▶ **DATA SHOWN**:
+ + + + +

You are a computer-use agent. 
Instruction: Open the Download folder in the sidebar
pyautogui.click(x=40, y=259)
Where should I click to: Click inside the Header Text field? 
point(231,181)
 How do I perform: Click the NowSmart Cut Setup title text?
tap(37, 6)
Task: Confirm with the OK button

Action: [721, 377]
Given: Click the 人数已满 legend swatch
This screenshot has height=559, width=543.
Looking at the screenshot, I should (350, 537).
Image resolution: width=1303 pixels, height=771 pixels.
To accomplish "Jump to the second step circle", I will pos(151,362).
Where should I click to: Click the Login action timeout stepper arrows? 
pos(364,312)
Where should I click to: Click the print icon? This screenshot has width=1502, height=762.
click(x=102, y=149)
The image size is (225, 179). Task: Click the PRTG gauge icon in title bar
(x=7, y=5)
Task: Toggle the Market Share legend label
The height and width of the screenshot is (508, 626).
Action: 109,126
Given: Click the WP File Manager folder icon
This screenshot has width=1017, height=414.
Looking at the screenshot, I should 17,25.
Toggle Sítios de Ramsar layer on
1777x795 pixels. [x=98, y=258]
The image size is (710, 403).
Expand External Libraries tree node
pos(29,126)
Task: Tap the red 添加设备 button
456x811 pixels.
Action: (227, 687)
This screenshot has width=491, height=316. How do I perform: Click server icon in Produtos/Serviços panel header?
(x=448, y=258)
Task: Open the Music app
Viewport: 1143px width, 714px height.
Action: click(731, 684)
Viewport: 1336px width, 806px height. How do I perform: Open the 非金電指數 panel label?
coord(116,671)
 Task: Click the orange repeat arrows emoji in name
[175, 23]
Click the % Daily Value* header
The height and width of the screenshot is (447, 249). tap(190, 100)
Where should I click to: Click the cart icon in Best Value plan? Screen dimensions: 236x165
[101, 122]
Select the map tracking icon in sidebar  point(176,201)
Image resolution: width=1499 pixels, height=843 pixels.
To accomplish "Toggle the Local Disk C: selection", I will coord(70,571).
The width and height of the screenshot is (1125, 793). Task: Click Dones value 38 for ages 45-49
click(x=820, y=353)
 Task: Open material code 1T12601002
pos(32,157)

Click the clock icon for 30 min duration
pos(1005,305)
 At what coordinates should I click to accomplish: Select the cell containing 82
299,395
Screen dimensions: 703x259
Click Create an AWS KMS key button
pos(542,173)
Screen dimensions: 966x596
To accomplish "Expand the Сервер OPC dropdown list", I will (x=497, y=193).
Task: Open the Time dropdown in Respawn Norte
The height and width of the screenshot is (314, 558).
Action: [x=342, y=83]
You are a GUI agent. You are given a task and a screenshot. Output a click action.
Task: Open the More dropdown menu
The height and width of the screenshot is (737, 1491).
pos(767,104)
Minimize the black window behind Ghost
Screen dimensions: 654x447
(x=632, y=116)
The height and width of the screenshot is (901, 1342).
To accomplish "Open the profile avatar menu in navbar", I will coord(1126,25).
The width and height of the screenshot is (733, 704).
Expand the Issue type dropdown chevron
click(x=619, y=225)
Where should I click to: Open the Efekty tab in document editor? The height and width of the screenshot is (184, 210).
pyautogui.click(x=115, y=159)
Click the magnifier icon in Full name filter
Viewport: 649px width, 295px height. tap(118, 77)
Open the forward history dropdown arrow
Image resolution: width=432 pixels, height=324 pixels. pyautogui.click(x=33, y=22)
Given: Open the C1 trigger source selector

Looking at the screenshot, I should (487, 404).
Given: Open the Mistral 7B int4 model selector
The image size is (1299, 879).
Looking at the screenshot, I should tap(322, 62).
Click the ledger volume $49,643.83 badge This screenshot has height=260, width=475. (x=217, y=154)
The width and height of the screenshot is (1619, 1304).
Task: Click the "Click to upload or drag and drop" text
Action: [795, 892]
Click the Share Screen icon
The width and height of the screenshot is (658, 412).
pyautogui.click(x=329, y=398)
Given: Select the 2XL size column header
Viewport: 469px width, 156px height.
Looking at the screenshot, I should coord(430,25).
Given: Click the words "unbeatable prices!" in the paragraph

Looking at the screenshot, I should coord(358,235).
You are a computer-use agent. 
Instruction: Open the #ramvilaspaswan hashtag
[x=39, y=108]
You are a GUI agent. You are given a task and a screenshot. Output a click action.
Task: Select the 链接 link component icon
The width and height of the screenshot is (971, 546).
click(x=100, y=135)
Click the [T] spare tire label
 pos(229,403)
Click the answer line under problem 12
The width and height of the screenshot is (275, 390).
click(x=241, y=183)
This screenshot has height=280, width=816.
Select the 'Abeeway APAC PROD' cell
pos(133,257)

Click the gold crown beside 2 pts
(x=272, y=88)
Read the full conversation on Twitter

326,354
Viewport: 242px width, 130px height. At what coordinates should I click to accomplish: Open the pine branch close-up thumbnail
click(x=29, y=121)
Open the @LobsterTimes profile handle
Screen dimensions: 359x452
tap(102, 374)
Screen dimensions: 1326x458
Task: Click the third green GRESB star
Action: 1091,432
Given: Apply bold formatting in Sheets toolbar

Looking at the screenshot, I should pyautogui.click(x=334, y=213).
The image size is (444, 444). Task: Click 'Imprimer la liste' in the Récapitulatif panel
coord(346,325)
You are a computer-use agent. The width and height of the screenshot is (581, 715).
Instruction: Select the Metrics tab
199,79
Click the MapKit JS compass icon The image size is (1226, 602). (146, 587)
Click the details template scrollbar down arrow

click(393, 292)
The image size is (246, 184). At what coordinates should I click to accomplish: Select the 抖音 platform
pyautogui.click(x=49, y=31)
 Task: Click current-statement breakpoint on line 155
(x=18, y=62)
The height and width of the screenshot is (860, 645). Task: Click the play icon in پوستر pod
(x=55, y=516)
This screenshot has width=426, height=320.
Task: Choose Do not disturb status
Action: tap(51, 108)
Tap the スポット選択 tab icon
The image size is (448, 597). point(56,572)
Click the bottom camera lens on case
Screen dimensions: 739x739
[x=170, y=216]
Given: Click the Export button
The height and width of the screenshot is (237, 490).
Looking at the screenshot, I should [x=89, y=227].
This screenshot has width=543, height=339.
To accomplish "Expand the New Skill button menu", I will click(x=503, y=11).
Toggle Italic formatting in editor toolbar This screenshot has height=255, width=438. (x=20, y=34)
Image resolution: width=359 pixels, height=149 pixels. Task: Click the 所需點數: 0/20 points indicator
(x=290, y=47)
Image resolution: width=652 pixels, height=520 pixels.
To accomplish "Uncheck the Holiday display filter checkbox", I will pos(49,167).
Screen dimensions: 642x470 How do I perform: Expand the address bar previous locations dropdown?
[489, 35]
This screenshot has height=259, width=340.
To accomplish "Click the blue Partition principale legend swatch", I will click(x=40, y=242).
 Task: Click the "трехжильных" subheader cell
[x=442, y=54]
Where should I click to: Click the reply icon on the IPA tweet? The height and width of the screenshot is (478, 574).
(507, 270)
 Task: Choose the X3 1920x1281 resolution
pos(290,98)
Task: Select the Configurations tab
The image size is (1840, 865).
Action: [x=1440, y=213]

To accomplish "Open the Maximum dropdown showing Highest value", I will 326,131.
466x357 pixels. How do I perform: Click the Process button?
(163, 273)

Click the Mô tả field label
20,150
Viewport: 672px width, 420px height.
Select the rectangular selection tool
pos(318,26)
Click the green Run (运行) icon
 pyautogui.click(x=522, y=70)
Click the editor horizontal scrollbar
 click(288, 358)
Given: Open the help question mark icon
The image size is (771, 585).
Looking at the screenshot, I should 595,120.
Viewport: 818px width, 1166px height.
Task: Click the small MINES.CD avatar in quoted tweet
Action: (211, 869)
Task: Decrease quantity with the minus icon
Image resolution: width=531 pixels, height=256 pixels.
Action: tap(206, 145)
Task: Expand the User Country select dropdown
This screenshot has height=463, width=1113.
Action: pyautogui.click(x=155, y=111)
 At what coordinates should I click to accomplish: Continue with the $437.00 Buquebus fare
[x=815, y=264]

+ + + + +

▶ **TRY IT**: Look through the records and copy every line that has the word "menu".

▶ **RESPONSE**:
Task: Open the More dropdown menu
To accomplish "Open the profile avatar menu in navbar", I will coord(1126,25).
To accomplish "Expand the New Skill button menu", I will click(x=503, y=11).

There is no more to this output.